The use of color markers, transmitters and other auxiliary markers is not authorized unless specifically noted on the banding permit. These markers can affect survival and encounter rates and some markers are discouraged. Spiral and wrap-around plastic bands can shrink with time and should be uncoiled and recoiled in reverse, as well as sealed with acetone. Radio transmitters should not exceed 3% of total body weight. Wing tags are discouraged on hole-nesting species; neck collars and nasal saddles have potential icing problems.
Before requesting auxiliary authorization, consideration should be given to the following questions:
- Is auxiliary marking really needed for the purposes of the study?
- Will the marker be readily visible to observers?
- Is the marker colorfast and sturdy enough to last the duration of the study?
- Will the marker significantly change predation or hunting pressures?
- Will the marker injure or affect the behavior of the bird in any way?
Receiving an Auxiliary Marking Authorization includes an obligation to the public. The chances are high that someone will see marked birds and report them to one or both Bird Banding Offices. We will forward such reports to the bander for a response, informing the person reporting the sighting about the bird(s) and the project. This applies whether or not the project solicits input from the public.
Please remember that there are a limited number of colors, so plan projects with the fewest colors possible. Existing color-marking authorizations have priority if there are potential conflicts. It may, therefore, be necessary for the Bird Banding offices to inform other researchers of a proposed project or require banders to do so. In this way potential conflicts can be worked out ahead of time. Protocols have been established for marking certain species of waterfowl, raptors, shorebirds, etc. Banders may have less flexibility when marking such birds, and should contact the appropriate Banding Offices prior to submitting a request to determine available colors or marker types.
Picric Acid - Explosive Hazard
Banders are reminded that Picric Acid, commonly used to dye plumage, may become an explosive hazard if improperly stored. Picric acid should be maintained in solution and not allowed to dry out; when crystallized Picric Acid becomes a shock sensitive or impact sensitive explosive. Banders using Picric Acid should read and be familiar with the
MSDS - Material Safety Data Sheet provided by the chemical supplier.

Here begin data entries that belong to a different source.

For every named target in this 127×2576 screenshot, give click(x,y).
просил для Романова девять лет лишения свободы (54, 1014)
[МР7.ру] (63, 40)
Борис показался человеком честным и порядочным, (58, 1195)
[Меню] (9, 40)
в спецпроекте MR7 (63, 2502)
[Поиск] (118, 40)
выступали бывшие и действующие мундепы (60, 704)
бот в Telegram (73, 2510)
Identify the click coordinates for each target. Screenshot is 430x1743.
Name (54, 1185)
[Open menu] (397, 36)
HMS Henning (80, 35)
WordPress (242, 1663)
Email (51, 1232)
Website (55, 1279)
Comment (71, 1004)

How to Request Auxiliary Marking Permission
Please allow 2 months lead time to process your auxiliary marking request.
Banders should plan ahead for the next season's field work, and request auxiliary markers in advance of their need to mark birds. Allowing 2 months for the Bird Banding Laboratory to process your request should be sufficient. There may be additional time required for the bander to coordinate with others marking the same species. Coordination is the responsibility of the banders.
Banders who wish to use auxiliary markers should include the following information in their requests:
- permit number
- species or subspecies and estimated number to be marked,
- type(s) of markers to be used on each species,
- colors for each marker type and species,
- geographic location of project (nearest town, county, state),
- date study will begin and probable duration,
- a project proposal explaining the need and goals, and
- a brief summary of the bander's experience with the markers.
- frequency range and attachment type for radio transmitters (e.g. 164-167 MHZ, backpack).
- a statement of the percent body weight for radios
(please contact the BBL prior to requesting radio transmitters of over 3% total body weight).